Eine letzte Frage: Was würde Europa ohne Europäer werden?

So wie die alten Griechen und alten Römer verschwanden, so wird jetzt die
europäische Identität gefährdet. Wer seine Identität verliert, ist nicht mehr in der Lage, seine Sicherheit und sein Territorium zu verteidigen. Nach dem Krieg wurden die Deutschen, besonders die Jugend, gezwungen, ihre Identität zu hassen. So entstand der deutsche Selbsthaß, der deutsche Schuldkomplex, seine Taktik, die in dem christlichen Mittelalter gegen die Juden angewandt wurde. Das Ergebnis kennen Sie alle.

Noch ein Beispiel: Schon vor 30 Jahren wünschte ein deutsches Mädchen, das bei uns als "au pair" war, mit einem Schwarzen zusammen ins Bett zu steigen, um die Sünden Deutschlands zu sühnen.
Seit einigen Jahren entsteht auch ein europäischer Schuldkomplex gegenüber den Völkern der sogenannten dritten Welt, und zwar mit denselben Ergebnissen. Völkerseelenmord ist der beste Weg, um die Leute in die Knechtschaft zu zwingen.
Wir sind jetzt Zeugen des riesigsten Verblödungsunternehmens der Weltgeschichte.
So werden die menschlichen Gesellschaften zur Rindviehherde herabgesetzt. Es wird überall versucht, die Qualität durch die Quantität zu überwinden und die alten Völker durch wiederkäuende und undifferenzierte Massen zu ersetzen.
                      
Europa hatte schon immer seine Schmarotzer, ob arm oder reich. Dazu kam die große Völkerwanderung, die dieses Problem verschärft hat. So ist das Schmarotzertum zu einer neuen Plage in Europa geworden. Im 19. Jahrhundert war das Motto von Marx und Engels: "Proletarier aller Länder vereinigt Euch". Das Motto unserer Zeit ist: "Schmarotzer aus allen Ländern vereinigt Euch, um zusammen die europäische Kuh zu melken".

Wie einst tragen auch heute ein neues Europa und der Europagedanke unsere Hoffnungen und die menschliche Qualität. Es wurde für die Qualität der Umwelt schon ziemlich viel geleistet, aber um die Qualität des Menschen zu verbessern und die Krankheiten Europas zu heilen, viel zu wenig. Wir dürfen trotzdem nicht verzweifeln.

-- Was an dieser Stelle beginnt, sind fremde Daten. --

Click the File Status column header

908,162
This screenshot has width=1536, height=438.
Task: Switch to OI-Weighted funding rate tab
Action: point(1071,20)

Trotz so vieler pessimistischer Warnungen wurde die Wiedervereinigung Deutschlands verwirklicht. Trotz aller Europessimisten kann noch das Europa, das wir wünschen, verwirklicht werden. Allein dieses Europa wird in der Lage sein, das zu verwirklichen, wozu die einzelnen Nationen nicht mehr in der Lage sein werden.

Wir sind Europäer !

Als Franzosen haben wir damals für Europa gekämpft. Oft wurde uns die Frage gestellt: "Warum denn haben Sie an der deutschen Seite gekämpft?" Nach der großen Kriegswende Ende 1942/Anfang 1943 war es klar, daß ganz Europa von der sowjetischen Armee bedroht war, daß die westlichen Verbündeten an der Seite Stalins diese Bedrohung noch gefährlicher machten und daß das Schicksal unseres Vaterlandes nunmehr von dem Kampf im Osten abhängig war. Den Franzosen wurde im Sommer 1943 die Möglichkeit angeboten, und zwar mit Genehmigung der französischen Regierung, sich freiwillig zu einer Elitetruppe in Deutschland zu melden.

Die Niederlage 1940 war für manchen jungen Franzosen eine furchtbare Demütigung gewesen, und der Einsatz an der Ostfront in den Reihen einer Elitetruppe war für uns eine Gelegenheit, diese Demütigung zu verwischen. Unsere Vaterlandsliebe befahl uns, uns an der Seite der deutschen Truppen für die Zukunft unseres Vaterlandes und den Schutz Europas einzusetzen. Damals war es unsere Pflicht, heute ist es unser Stolz.

Quelle: Der Freiwillige 44(1) (1998), S. 22f.